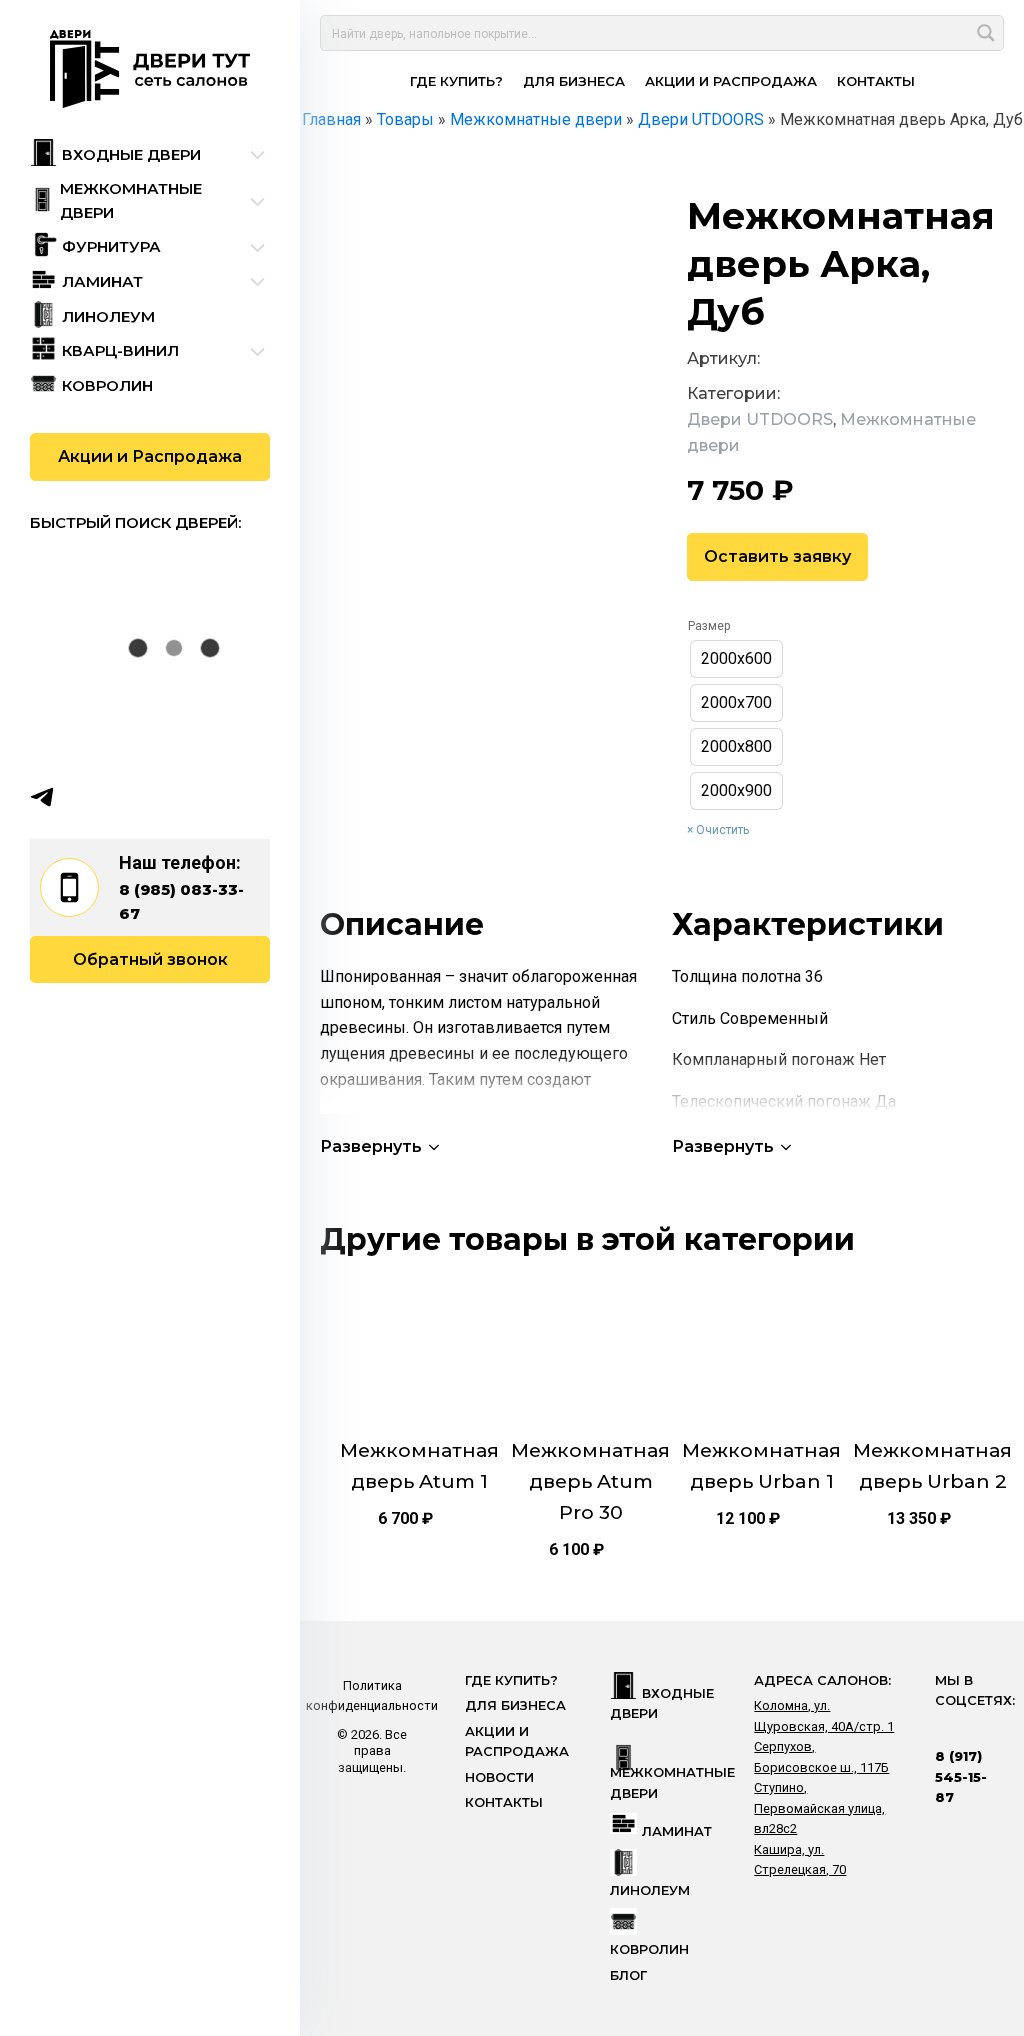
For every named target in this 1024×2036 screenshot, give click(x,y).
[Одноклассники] (120, 797)
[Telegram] (42, 797)
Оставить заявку (777, 556)
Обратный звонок (150, 959)
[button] (381, 1146)
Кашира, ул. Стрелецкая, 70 (800, 1859)
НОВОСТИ (499, 1777)
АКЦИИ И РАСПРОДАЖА (731, 81)
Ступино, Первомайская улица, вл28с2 (819, 1808)
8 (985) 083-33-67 (181, 901)
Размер (709, 626)
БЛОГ (628, 1975)
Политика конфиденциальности (372, 1695)
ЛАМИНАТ (677, 1831)
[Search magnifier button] (986, 33)
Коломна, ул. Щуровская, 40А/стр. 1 (824, 1715)
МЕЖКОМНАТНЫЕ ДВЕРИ (672, 1782)
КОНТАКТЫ (876, 81)
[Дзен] (159, 797)
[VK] (81, 797)
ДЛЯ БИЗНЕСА (574, 81)
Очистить (722, 830)
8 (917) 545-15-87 (961, 1777)
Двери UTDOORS (760, 419)
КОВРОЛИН (649, 1949)
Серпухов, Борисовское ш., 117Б (821, 1756)
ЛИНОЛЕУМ (650, 1890)
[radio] (736, 659)
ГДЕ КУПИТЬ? (456, 81)
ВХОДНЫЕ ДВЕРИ (662, 1703)
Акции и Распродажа (150, 456)
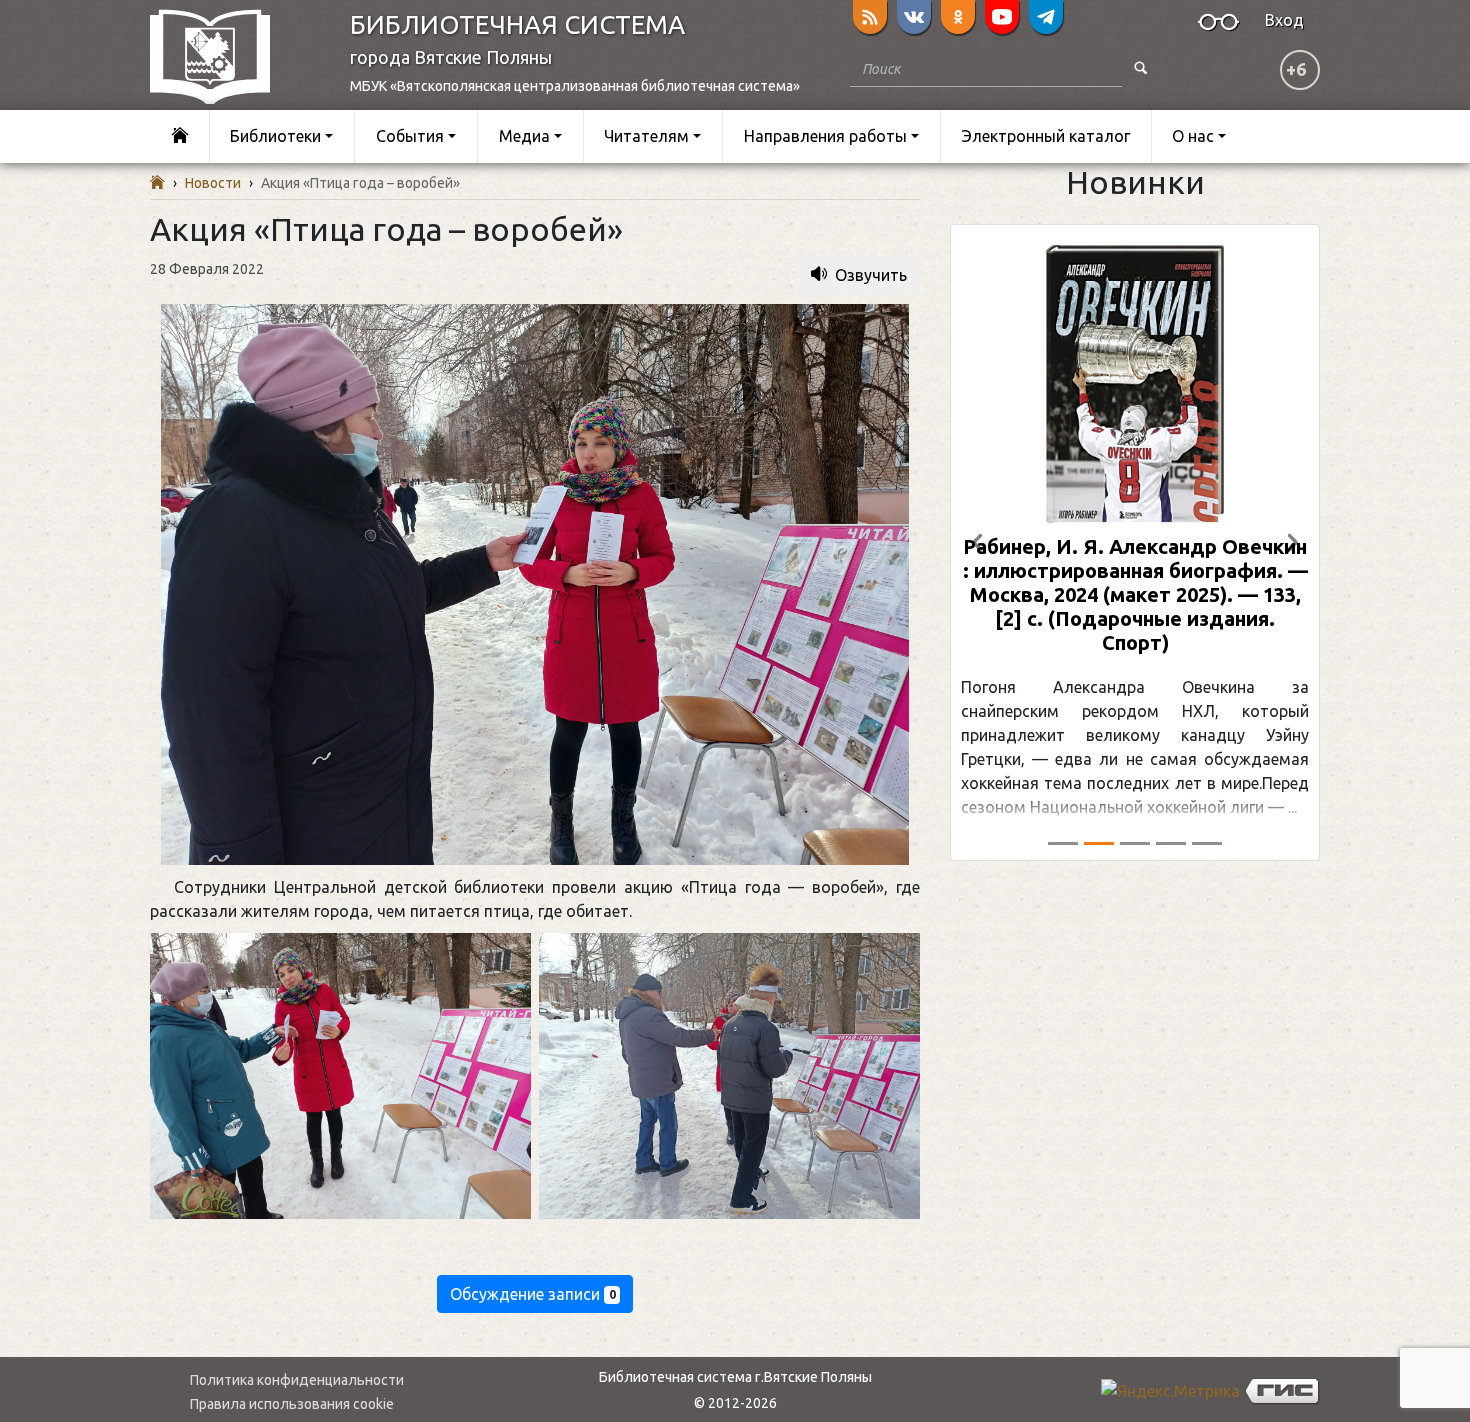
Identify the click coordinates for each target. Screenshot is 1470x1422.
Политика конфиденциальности (297, 1380)
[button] (978, 542)
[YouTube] (1002, 17)
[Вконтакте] (914, 17)
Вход (1284, 20)
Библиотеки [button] (275, 136)
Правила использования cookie (292, 1404)
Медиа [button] (524, 136)
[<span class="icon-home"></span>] (179, 136)
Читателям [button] (646, 136)
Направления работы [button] (825, 136)
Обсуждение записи (533, 1294)
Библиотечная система (517, 24)
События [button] (410, 136)
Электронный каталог (1046, 136)
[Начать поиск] (1141, 68)
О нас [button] (1193, 136)
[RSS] (870, 17)
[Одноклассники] (958, 17)
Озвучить (871, 275)
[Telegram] (1046, 17)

= Problem statement =
The preceding listing must be repeated exactly, with all images dropped.

= Response for this exercise =
For every named target in this 1024×2036 screenshot, give click(x,y).
[Одноклассники] (120, 797)
[Telegram] (42, 797)
Оставить заявку (777, 556)
Обратный звонок (150, 959)
[button] (381, 1146)
Кашира, ул. Стрелецкая, 70 (800, 1859)
НОВОСТИ (499, 1777)
АКЦИИ И РАСПРОДАЖА (731, 81)
Ступино, Первомайская улица, вл28с2 (819, 1808)
8 (985) 083-33-67 (181, 901)
Размер (709, 626)
БЛОГ (628, 1975)
Политика конфиденциальности (372, 1695)
ЛАМИНАТ (677, 1831)
[Search magnifier button] (986, 33)
Коломна, ул. Щуровская, 40А/стр. 1 (824, 1715)
МЕЖКОМНАТНЫЕ ДВЕРИ (672, 1782)
КОНТАКТЫ (876, 81)
[Дзен] (159, 797)
[VK] (81, 797)
ДЛЯ БИЗНЕСА (574, 81)
Очистить (722, 830)
8 (917) 545-15-87 (961, 1777)
Двери UTDOORS (760, 419)
КОВРОЛИН (649, 1949)
Серпухов, Борисовское ш., 117Б (821, 1756)
ЛИНОЛЕУМ (650, 1890)
[radio] (736, 659)
ГДЕ КУПИТЬ? (456, 81)
ВХОДНЫЕ ДВЕРИ (662, 1703)
Акции и Распродажа (150, 456)
Identify the click coordinates for each target. Screenshot is 1470x1422.
Политика конфиденциальности (297, 1380)
[button] (978, 542)
[YouTube] (1002, 17)
[Вконтакте] (914, 17)
Вход (1284, 20)
Библиотеки [button] (275, 136)
Правила использования cookie (292, 1404)
Медиа [button] (524, 136)
[<span class="icon-home"></span>] (179, 136)
Читателям [button] (646, 136)
Направления работы [button] (825, 136)
Обсуждение записи (533, 1294)
Библиотечная система (517, 24)
События [button] (410, 136)
Электронный каталог (1046, 136)
[Начать поиск] (1141, 68)
О нас [button] (1193, 136)
[RSS] (870, 17)
[Одноклассники] (958, 17)
Озвучить (871, 275)
[Telegram] (1046, 17)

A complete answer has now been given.